Blogging and the heat death of the universe
Here’s a fun thing: the other day Matthias linked to an old essay of mine—please do not read it because yikes—but I noticed that it looks very different now; the layout is busted in a few places, the animations have stopped altogether, and Nocturno has been replaced with sturdy, reliable, good-ol’ Georgia.
What happened here?
Well, some things were lost in the shuffle from one build process to another but these regressions also happened because I was using a lot of third party scripts and, dearest of readers, you should avoid them altogether. It wasn’t until a few years ago that I started to bundle all of my essays up into pure HTML. Inject the CSS into them, save it as a .html file, and make sure that even if I change build processes nothing can ever really break (like there’s no dependencies on some weird markdown plugin only available through the Liquid templating language or some such thing I’ll forget in 5 years).
The way that this essay has slowly regressed over the years isn’t something I lament though. Sure, it’s a bit embarrassing maybe, but it’s also a sign of something important: all websites want to be HTML. Regardless of all the complexity, the kick-flip JavaScript you write, or the fancy fonts you throw in there, eventually all that stuff will fade away.
Eventually, if we’re lucky, only the HTML will be left.
The lesson here (I think) is that this is the fate of all websites.

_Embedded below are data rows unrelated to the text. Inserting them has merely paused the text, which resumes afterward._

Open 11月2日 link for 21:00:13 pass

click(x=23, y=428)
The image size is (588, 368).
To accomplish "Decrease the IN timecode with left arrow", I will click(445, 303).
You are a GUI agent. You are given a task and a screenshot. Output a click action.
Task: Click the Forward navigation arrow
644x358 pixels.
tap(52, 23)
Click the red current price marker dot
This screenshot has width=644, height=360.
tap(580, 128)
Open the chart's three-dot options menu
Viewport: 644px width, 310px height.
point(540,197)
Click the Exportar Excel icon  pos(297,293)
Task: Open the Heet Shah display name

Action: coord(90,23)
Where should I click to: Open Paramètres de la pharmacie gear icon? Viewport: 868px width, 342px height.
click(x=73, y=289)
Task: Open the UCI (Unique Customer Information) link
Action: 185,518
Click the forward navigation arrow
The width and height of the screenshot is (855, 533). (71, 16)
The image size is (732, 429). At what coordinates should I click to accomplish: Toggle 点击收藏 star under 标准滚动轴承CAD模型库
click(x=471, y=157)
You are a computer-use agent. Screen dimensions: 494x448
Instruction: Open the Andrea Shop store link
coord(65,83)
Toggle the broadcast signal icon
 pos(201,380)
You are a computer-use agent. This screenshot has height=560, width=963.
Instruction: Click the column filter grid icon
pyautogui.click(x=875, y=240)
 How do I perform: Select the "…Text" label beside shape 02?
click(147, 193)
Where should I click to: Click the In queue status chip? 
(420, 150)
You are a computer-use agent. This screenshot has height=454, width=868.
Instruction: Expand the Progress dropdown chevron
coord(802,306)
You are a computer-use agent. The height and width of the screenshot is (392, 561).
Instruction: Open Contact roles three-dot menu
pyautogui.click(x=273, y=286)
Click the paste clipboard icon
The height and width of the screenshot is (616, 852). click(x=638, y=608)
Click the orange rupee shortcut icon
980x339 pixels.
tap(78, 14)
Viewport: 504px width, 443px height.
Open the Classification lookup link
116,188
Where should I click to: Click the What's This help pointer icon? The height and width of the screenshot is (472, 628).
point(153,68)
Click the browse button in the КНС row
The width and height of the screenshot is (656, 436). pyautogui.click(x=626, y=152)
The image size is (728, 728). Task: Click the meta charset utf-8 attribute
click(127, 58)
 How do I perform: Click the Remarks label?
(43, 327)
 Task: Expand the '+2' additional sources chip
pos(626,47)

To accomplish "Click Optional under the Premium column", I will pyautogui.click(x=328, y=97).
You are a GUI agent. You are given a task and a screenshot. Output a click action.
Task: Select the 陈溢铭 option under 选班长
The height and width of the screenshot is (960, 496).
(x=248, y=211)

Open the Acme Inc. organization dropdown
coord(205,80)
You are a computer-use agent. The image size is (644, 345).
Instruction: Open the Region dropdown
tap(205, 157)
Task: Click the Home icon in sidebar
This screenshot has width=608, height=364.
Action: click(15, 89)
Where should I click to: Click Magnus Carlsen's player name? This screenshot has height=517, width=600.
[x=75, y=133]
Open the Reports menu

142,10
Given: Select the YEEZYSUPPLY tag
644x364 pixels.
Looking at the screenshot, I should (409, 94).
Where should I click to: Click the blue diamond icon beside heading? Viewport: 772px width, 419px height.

If it’s not link rot that gets you then it’s this heat death of the universe problem with entropy setting in slowly over time. And the only way to really defend against it is to build things progressively, to make sure that you’re not tied to one dependency or another. That complex build process? That’s a dependency. Your third party link to some third party font service that depends on their servers running forever? Another dependency.
Thankfully, because of the way the web was built, these dependencies don’t have to end up in absolute failure. Like, the fact that a website I made back in 2016 still exists at all is a complete wonder. But it’s also kinda funny to me that the thing that lasts longest with our websites is probably the part that we spend the least time thinking about—the markup. We spend so long on the animations and the cool grid CSS layout and ultimately all that will slip away (unless you are extremely careful about how you build your website which, dearest of readers, you are absolutely not ever careful enough).
This is the second law of thermodynamics made clear on the web: the entropy of any isolated system always increases and, at some point or another, all that’s left of a website is the markup.